>> START
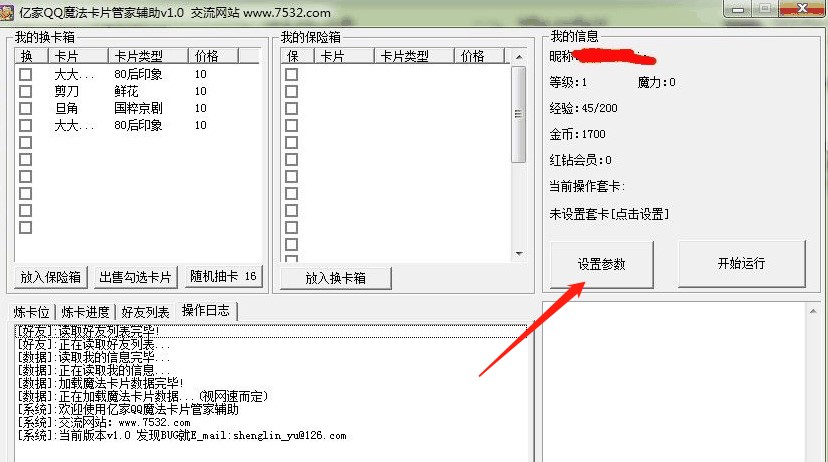Click the 设置参数 button
The image size is (828, 462).
(601, 264)
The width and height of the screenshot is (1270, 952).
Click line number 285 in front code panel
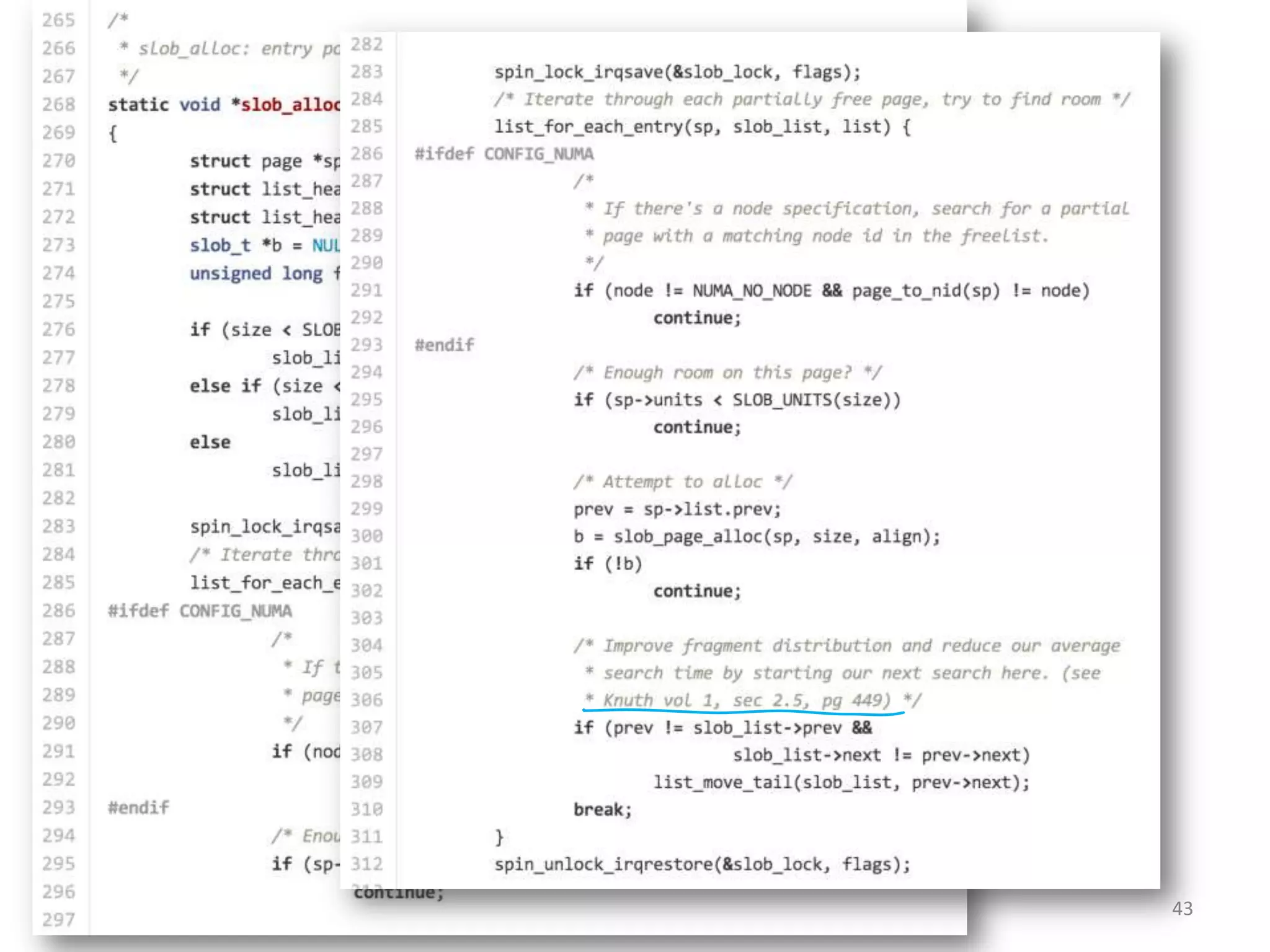point(366,126)
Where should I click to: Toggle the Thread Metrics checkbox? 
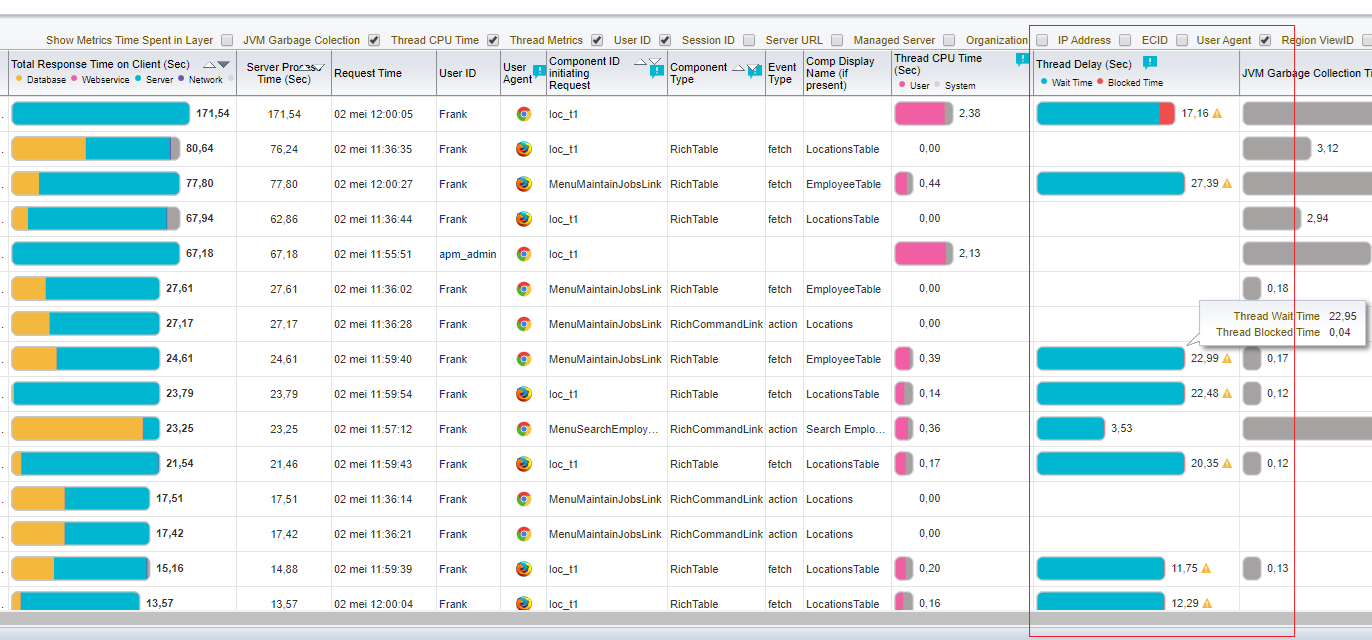pos(597,40)

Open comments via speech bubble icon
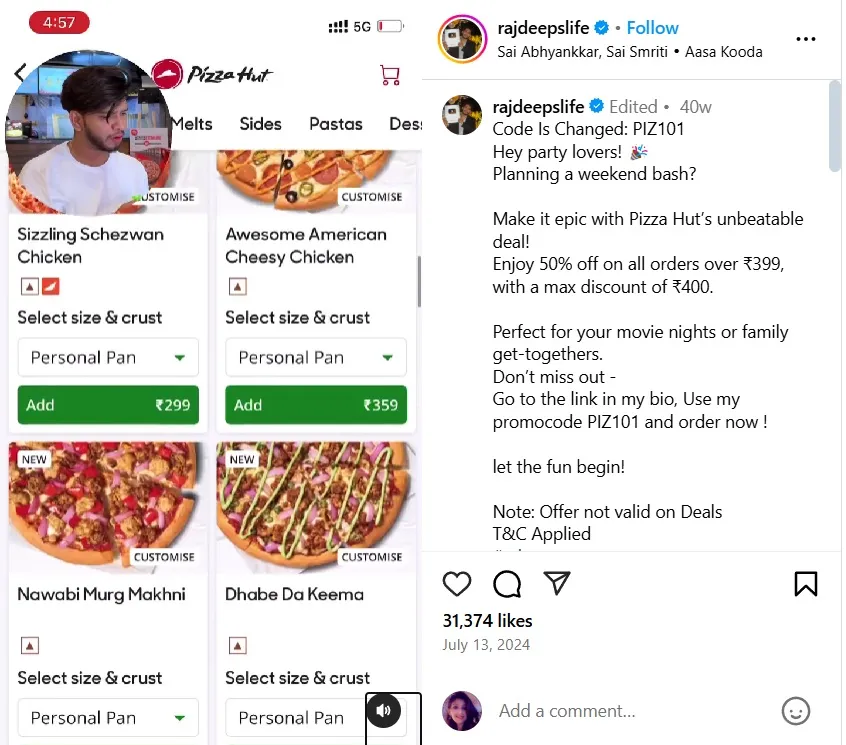point(507,584)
>> END
## Task to complete
Reproduce the entire listing above line for line, omitting the pictures.

## Task result
Click the 设置参数 button
The image size is (828, 462).
(601, 264)
The width and height of the screenshot is (1270, 952).
Click line number 285 in front code panel
point(366,126)
Where should I click to: Toggle the Thread Metrics checkbox? 
pos(597,40)

Open comments via speech bubble icon
point(507,584)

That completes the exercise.